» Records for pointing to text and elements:
-- Start --
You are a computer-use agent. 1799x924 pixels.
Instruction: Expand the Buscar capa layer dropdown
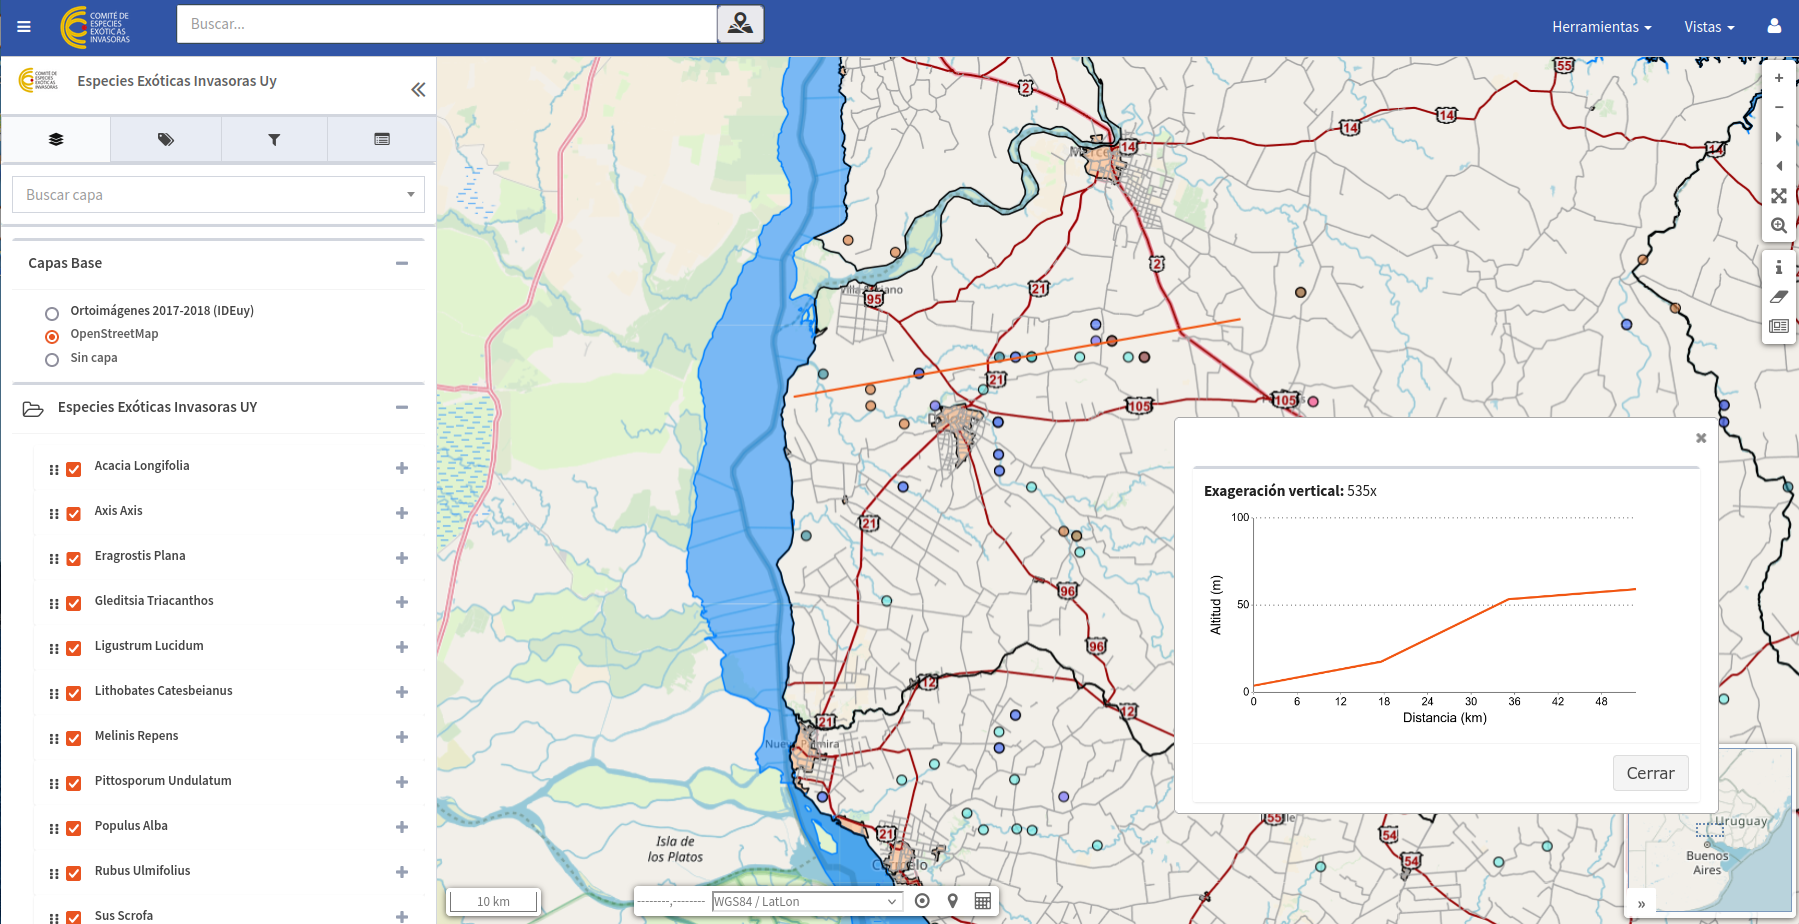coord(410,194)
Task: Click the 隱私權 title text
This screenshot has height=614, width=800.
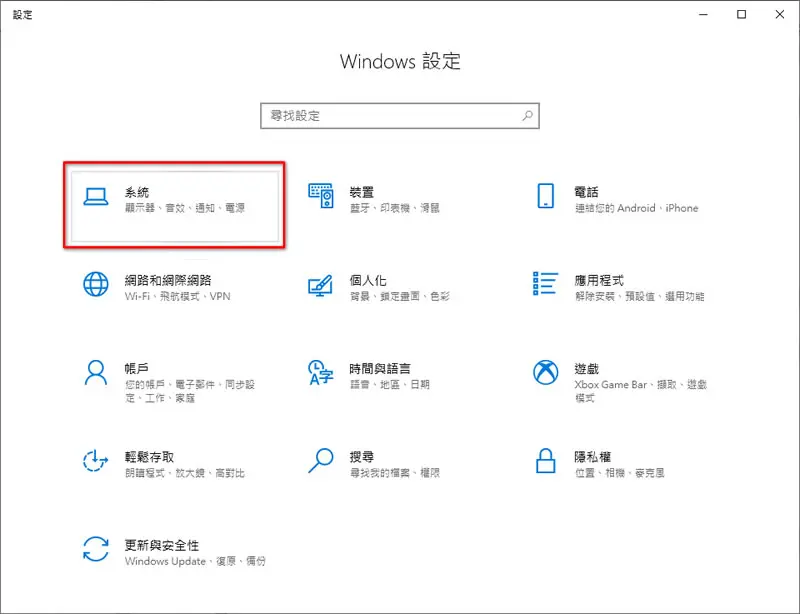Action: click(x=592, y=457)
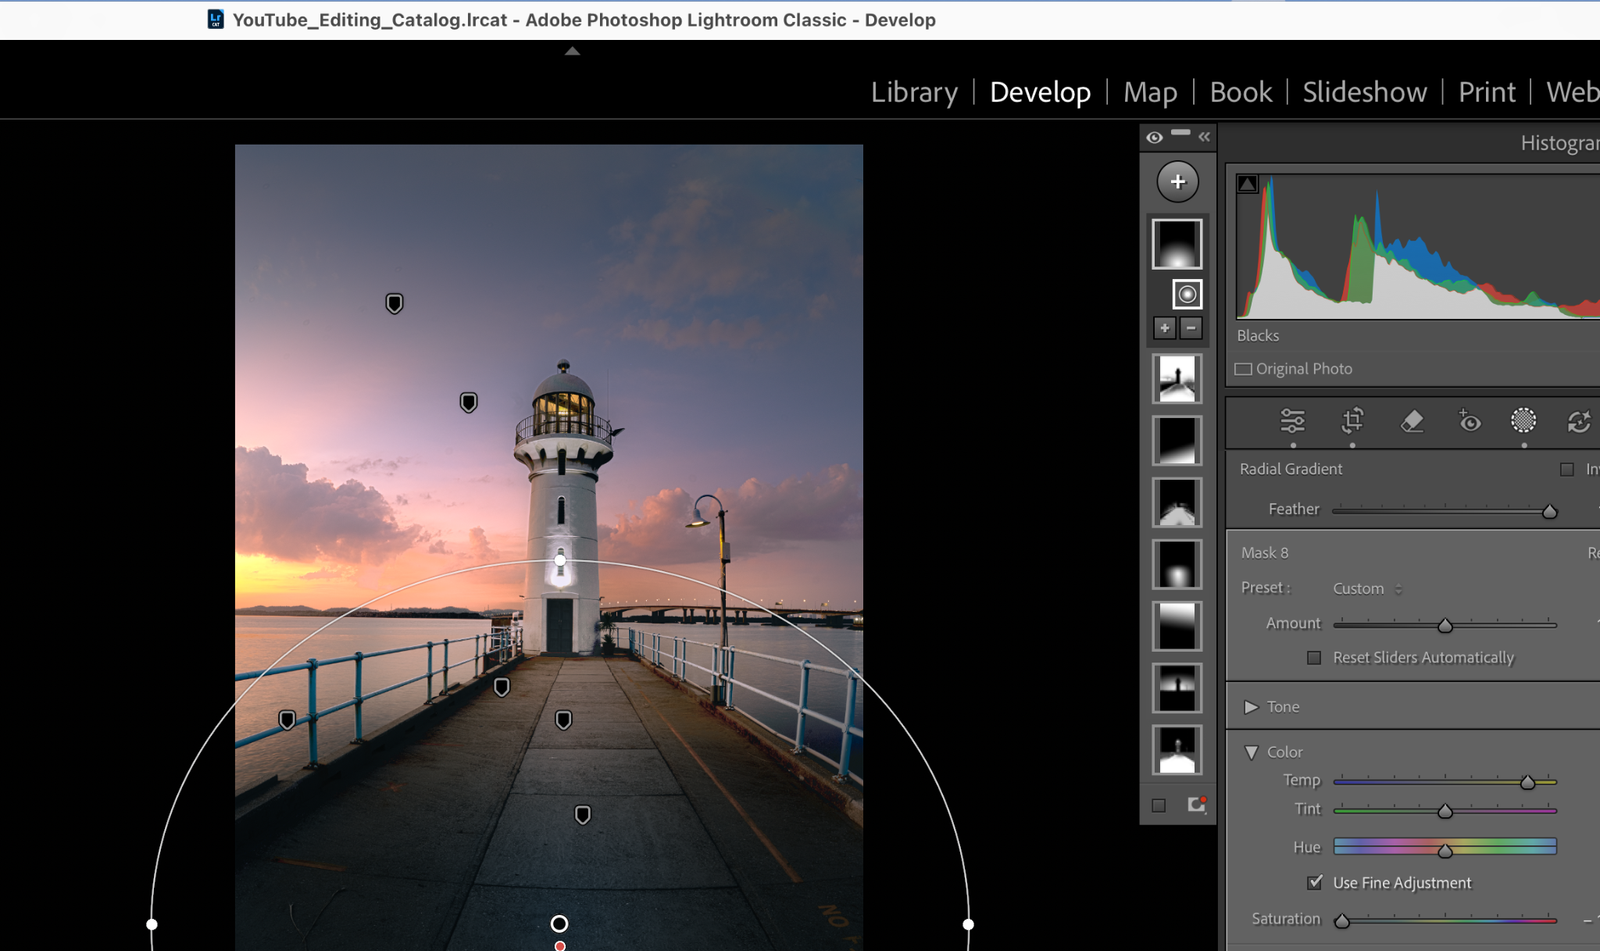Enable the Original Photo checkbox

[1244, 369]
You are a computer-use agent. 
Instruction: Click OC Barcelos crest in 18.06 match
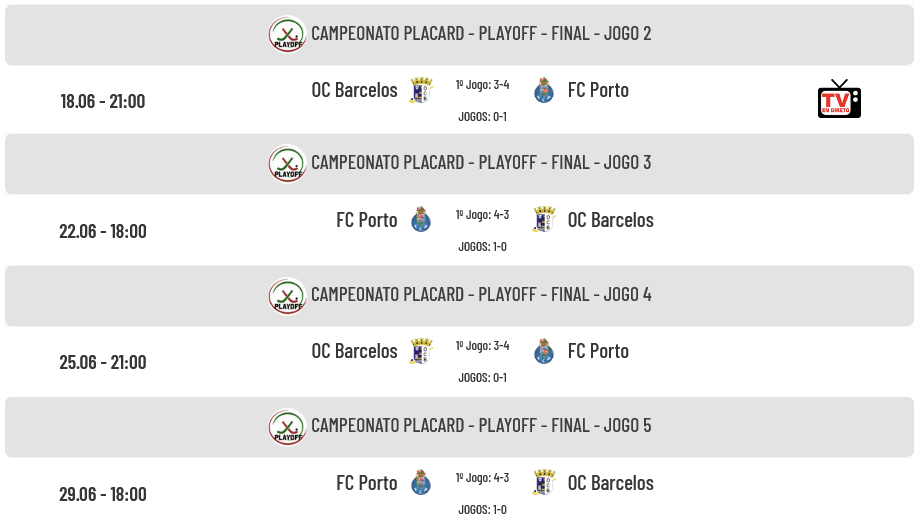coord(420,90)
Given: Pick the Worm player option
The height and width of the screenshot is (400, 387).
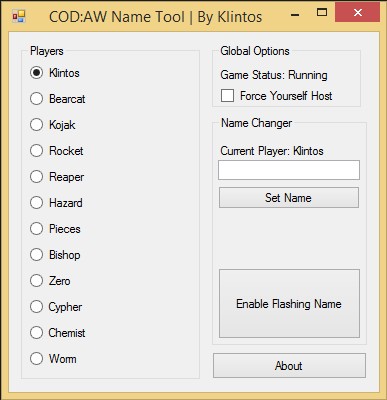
-- End --
» Work instructions: Write out all of the items above word for word, leaving out the pictures.

» Complete response:
You are a computer-use agent. 1799x924 pixels.
Instruction: Expand the Buscar capa layer dropdown
coord(410,194)
Task: Click the 隱私權 title text
This screenshot has height=614, width=800.
Action: click(x=592, y=457)
Enable the Original Photo checkbox

[1244, 369]
You are a computer-use agent. 
Instruction: Click OC Barcelos crest in 18.06 match
coord(420,90)
Given: Pick the Worm player option
The height and width of the screenshot is (400, 387).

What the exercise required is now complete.